Faktanya, kelompok lain yang terkait dengan Iran mempunyai modus operandi yang tidak biasa. Pada Juni 2021, sebuah kelompok bernama Deus mengaku telah memperoleh 15 terabyte data dari Voicenter, sebuah perusahaan call center. Data tersebut berisi informasi tidak hanya milik Voicenter, tetapi juga 8.000 perusahaan yang menggunakan layanan mereka. Para peretas memposting contoh informasi, kamera keamanan dan rekaman webcam, foto, kartu identitas, pesan WhatsApp, email, dan panggilan telepon.

Mereka menggunakan saluran publik, meningkatkan tuntutan tebusan setiap 12 jam dan mengumumkan bahwa data tersebut akan dijual bahkan sebelum periode negosiasi selesai. Dengan cara ini, kelompok ancaman tingkat lanjut di Iran memainkan permainan poker ransomware: mencoba menimbulkan kerusakan sosial dan politik secara maksimal tanpa memicu pembalasan negara.

Perusahaan-perusahaan Israel enggan mengakui adanya serangan siber yang dilakukan oleh kelompok-kelompok Iran, justru karena publisitas tersebut dapat menimbulkan kegugupan dan keraguan mengenai kerasnya pertahanan Israel terhadap musuh kuatnya.

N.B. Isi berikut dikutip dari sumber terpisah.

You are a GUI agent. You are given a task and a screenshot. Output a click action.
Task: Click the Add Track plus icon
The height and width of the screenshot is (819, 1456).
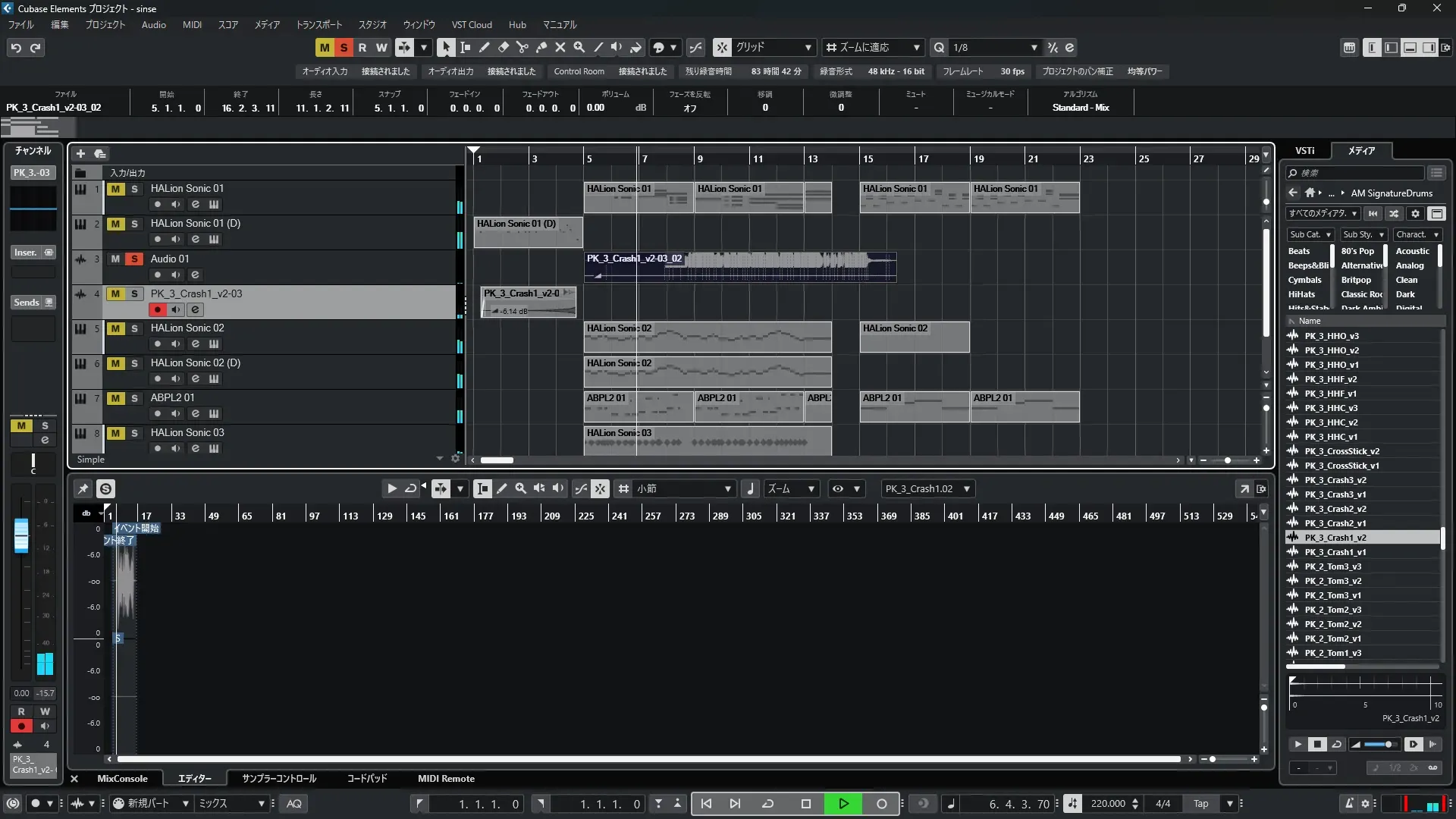click(x=80, y=153)
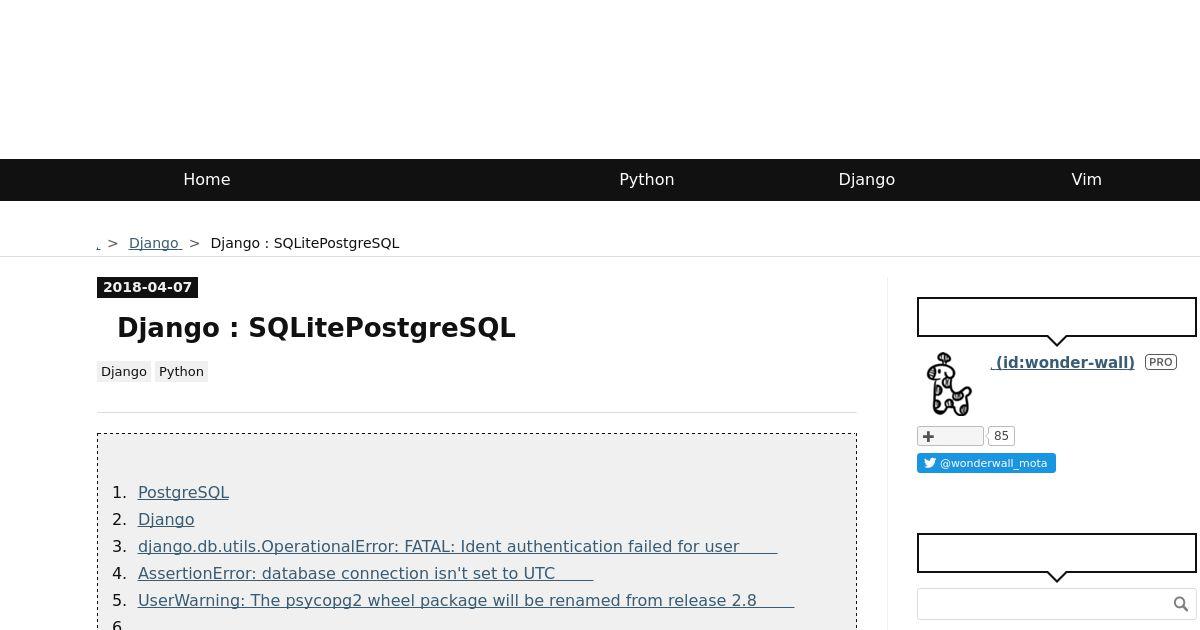Open the id:wonder-wall profile link
The height and width of the screenshot is (630, 1200).
(x=1063, y=362)
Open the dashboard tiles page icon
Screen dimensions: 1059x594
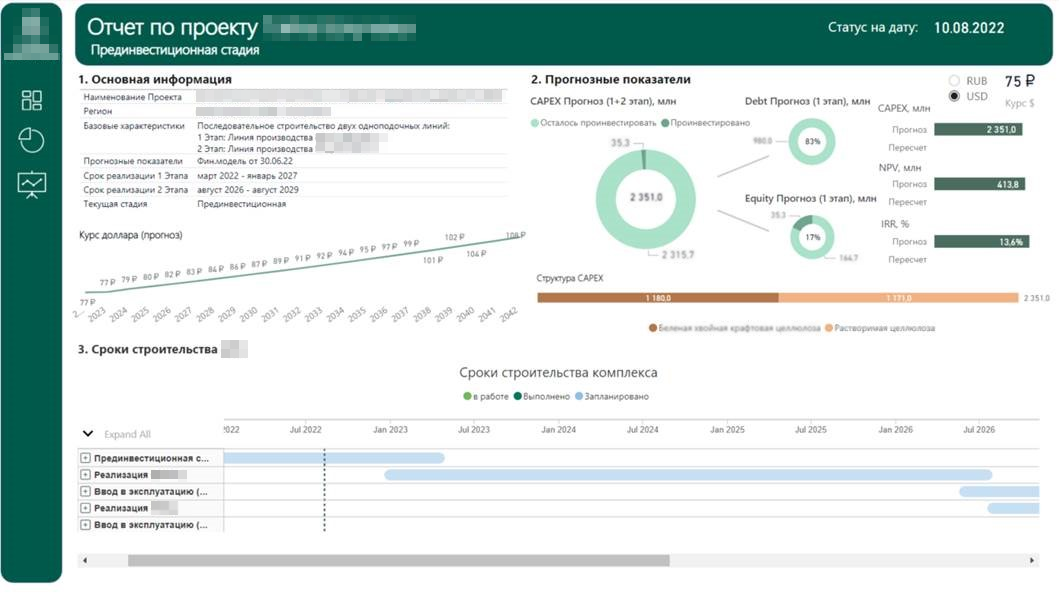point(32,100)
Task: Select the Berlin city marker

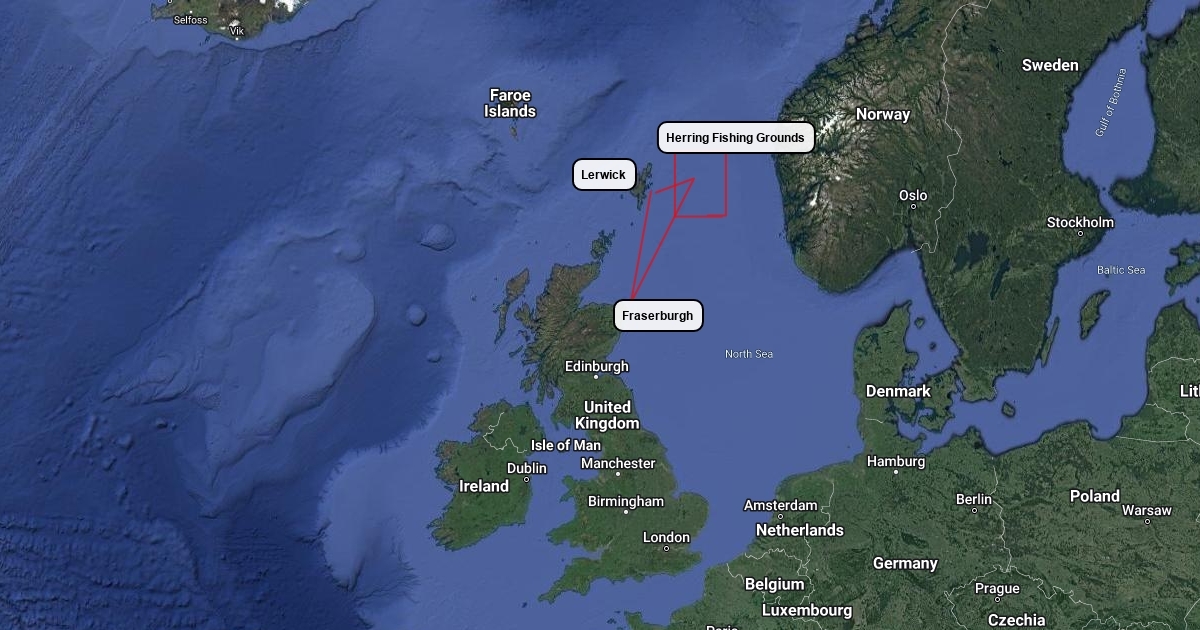Action: click(974, 511)
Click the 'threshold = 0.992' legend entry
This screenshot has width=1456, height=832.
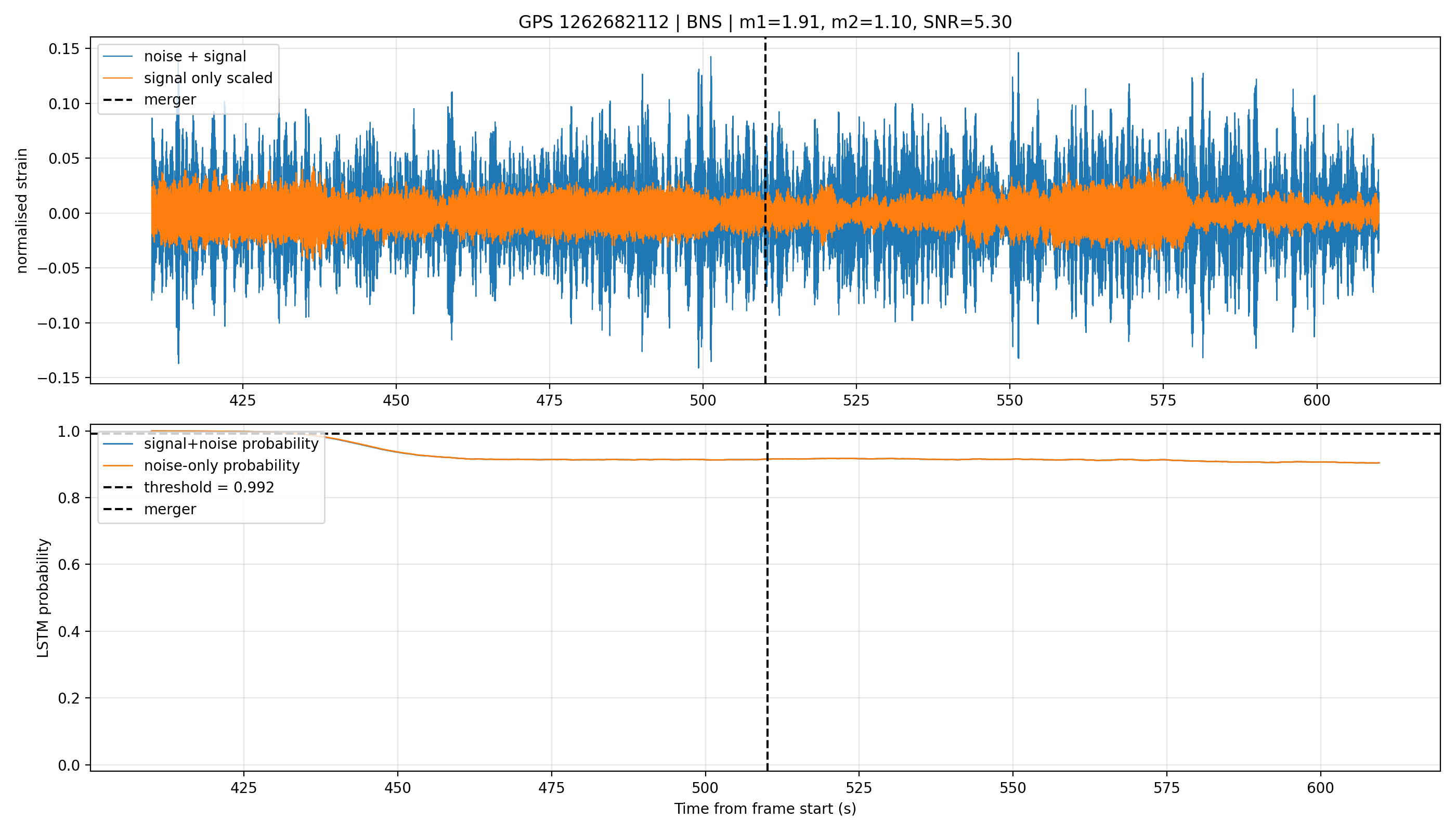(189, 487)
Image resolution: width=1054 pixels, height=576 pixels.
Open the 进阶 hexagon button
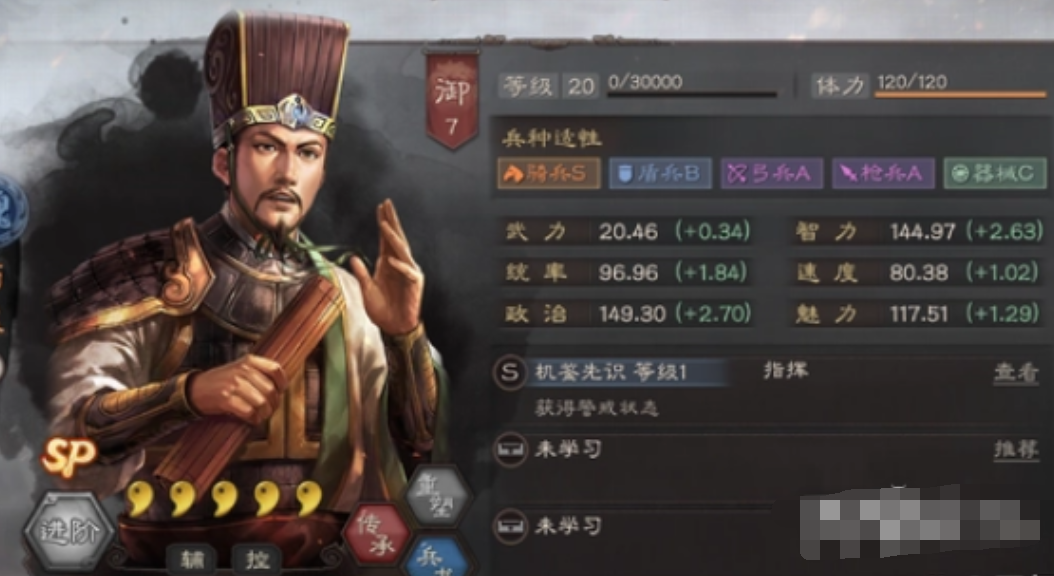(x=69, y=532)
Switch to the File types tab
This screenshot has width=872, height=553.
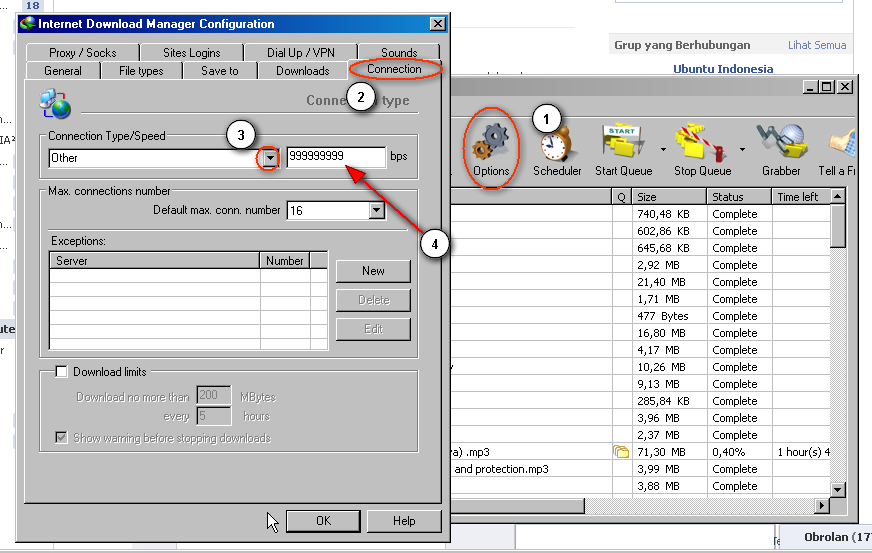coord(141,71)
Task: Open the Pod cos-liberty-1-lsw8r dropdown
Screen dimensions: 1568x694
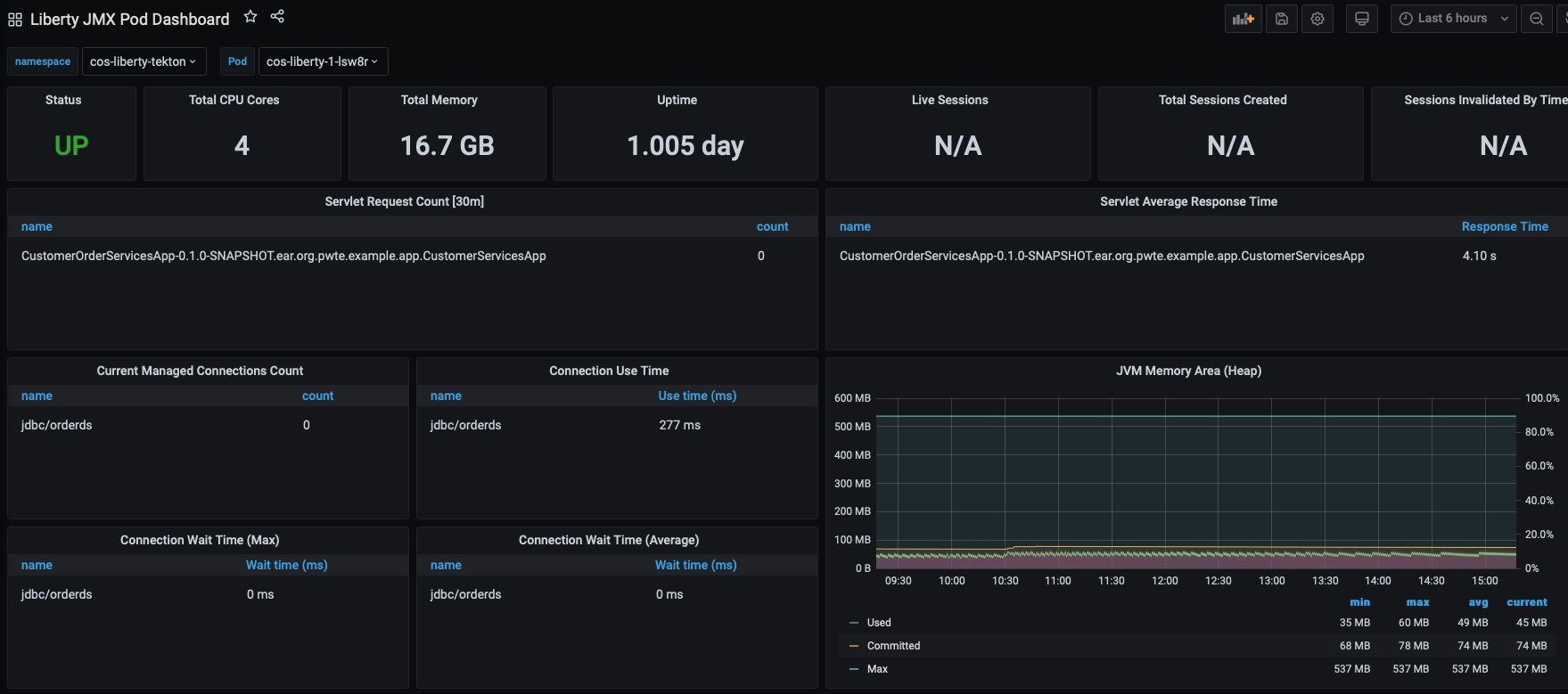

Namun, kurangnya transparansi juga menciptakan kerentanan, kata pakar keamanan siber Israel. “Kami masih belum memiliki cukup informasi untuk menghubungkan kelompok-kelompok ini dengan pemerintah Iran, namun meskipun ada hubungan langsung ini, alat tebusan yang digunakan dalam serangan ini cukup konvensional dan kecil,” kata Einat Myron, pakar keamanan siber. Israel, kata.

“Tentu saja perusahaan-perusahaan menengah dapat melakukan pekerjaan yang lebih baik dalam melindungi mereka,” kata Myron. “Mungkin ikut serta dalam permainan aktor asing bisa menjadi motivasi baru bagi pemilik bisnis untuk mulai memperhatikan perlindungan data dengan serius.” – Rappler.com

Masho Lomashvili adalah peneliti di Coda Story.

Artikel ini diterbitkan ulang dari cerita Coda dengan izin.